> **Given task**
Copy the following lines of the material verbatim, starting at the line that contains "This screenshot has width=730, height=420." and ending after the line that contains "Looking at the screenshot, I should point(264,222).".

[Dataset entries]
+++

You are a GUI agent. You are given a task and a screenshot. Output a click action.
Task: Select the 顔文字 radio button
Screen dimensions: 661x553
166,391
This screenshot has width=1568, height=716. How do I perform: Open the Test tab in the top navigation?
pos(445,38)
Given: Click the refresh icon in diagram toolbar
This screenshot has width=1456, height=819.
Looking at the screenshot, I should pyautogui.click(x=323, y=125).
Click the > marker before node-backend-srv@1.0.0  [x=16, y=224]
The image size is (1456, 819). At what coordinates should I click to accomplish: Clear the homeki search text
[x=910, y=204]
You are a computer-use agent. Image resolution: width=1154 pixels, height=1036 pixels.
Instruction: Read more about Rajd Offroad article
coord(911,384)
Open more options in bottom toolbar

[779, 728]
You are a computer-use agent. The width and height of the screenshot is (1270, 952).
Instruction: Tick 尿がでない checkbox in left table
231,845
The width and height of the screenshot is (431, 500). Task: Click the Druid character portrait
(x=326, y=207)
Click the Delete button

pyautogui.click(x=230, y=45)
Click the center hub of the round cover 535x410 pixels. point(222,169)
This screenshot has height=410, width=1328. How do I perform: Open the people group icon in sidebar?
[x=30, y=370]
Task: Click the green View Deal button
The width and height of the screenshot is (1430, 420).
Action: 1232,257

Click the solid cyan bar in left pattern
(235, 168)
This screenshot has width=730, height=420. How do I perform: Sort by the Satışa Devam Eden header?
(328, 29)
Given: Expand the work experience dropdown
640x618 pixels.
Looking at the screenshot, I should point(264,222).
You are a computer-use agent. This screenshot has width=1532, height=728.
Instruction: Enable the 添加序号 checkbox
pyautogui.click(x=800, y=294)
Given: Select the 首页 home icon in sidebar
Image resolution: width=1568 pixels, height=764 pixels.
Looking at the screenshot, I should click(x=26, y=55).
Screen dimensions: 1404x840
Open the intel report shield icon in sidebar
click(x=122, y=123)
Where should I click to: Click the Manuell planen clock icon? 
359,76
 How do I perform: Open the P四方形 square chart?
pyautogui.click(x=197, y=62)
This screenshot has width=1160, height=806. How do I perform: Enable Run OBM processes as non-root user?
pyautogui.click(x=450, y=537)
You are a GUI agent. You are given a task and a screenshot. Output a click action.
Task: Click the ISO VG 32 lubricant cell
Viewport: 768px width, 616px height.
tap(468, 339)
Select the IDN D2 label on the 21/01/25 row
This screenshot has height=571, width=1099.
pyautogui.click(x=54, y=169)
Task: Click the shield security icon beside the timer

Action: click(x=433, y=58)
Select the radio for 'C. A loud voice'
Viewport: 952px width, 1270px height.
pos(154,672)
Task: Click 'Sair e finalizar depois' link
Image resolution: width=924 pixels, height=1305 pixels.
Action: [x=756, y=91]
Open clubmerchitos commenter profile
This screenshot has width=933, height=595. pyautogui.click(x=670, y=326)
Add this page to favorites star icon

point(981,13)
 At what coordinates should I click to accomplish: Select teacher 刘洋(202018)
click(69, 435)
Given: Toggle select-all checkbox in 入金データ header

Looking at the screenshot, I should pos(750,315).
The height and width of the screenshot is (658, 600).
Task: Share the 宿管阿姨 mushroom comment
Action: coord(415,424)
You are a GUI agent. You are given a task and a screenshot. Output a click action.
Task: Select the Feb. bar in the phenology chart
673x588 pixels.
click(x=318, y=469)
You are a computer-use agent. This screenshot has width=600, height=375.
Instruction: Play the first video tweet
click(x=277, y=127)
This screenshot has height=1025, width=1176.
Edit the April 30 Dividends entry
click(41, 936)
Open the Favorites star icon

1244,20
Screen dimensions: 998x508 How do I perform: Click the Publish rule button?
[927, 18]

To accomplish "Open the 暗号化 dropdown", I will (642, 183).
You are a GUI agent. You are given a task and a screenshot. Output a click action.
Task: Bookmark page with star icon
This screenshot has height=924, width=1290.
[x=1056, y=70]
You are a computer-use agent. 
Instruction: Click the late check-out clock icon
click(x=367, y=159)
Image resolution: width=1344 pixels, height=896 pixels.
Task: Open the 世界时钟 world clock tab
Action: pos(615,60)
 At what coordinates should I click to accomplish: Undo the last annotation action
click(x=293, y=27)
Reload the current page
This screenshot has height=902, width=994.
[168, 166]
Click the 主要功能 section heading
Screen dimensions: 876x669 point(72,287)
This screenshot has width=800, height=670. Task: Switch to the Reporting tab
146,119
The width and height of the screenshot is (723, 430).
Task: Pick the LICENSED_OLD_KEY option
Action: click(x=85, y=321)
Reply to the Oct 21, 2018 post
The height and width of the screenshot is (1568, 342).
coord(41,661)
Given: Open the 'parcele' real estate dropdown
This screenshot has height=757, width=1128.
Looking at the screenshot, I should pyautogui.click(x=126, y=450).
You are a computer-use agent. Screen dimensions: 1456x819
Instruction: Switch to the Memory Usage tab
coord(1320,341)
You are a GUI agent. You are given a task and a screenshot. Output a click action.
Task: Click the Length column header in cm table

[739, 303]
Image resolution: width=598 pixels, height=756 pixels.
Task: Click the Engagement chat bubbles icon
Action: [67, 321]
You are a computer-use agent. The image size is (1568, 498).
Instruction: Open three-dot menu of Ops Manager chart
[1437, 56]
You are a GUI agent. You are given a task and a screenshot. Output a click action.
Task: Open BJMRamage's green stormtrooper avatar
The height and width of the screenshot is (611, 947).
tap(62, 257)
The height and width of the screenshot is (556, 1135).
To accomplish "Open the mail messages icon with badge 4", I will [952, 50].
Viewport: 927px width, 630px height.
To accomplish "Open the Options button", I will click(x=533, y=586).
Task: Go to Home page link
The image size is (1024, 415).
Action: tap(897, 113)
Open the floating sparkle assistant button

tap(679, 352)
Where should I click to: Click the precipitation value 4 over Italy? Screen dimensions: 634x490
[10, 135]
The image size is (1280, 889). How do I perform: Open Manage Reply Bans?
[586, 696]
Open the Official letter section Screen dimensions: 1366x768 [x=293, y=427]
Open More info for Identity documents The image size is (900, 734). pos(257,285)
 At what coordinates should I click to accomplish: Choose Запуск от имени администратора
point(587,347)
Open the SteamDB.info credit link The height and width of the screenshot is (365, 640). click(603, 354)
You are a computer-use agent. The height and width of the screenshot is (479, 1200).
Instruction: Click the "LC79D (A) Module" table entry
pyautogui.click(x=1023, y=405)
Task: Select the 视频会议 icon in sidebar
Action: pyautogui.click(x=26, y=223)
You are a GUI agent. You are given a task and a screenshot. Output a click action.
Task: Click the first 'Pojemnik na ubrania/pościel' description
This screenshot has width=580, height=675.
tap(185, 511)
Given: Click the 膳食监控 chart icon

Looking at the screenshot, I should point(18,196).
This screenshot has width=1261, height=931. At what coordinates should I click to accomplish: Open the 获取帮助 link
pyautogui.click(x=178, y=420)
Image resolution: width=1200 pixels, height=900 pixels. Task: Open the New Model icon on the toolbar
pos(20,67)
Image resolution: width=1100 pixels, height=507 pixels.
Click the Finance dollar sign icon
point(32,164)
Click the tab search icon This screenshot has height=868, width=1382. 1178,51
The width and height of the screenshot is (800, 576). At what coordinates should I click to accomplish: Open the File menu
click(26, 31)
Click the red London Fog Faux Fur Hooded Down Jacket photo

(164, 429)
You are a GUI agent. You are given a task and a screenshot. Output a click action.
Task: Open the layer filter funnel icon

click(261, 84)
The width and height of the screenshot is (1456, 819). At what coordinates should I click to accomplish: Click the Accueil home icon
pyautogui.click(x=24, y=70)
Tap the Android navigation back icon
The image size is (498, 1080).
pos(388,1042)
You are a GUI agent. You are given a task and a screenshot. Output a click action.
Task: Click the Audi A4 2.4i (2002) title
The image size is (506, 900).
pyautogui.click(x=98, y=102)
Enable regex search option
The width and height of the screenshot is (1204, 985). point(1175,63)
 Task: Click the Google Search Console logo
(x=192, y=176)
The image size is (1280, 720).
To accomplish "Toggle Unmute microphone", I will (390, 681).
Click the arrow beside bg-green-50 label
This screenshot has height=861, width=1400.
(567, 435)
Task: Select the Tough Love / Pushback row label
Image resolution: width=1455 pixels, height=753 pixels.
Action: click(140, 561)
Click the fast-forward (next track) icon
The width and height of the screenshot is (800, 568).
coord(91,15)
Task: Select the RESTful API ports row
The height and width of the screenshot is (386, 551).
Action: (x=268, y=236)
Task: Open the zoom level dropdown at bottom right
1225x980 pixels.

+++

> **Task output**
This screenshot has width=730, height=420. How do I perform: Sort by the Satışa Devam Eden header?
(328, 29)
Given: Expand the work experience dropdown
640x618 pixels.
Looking at the screenshot, I should point(264,222).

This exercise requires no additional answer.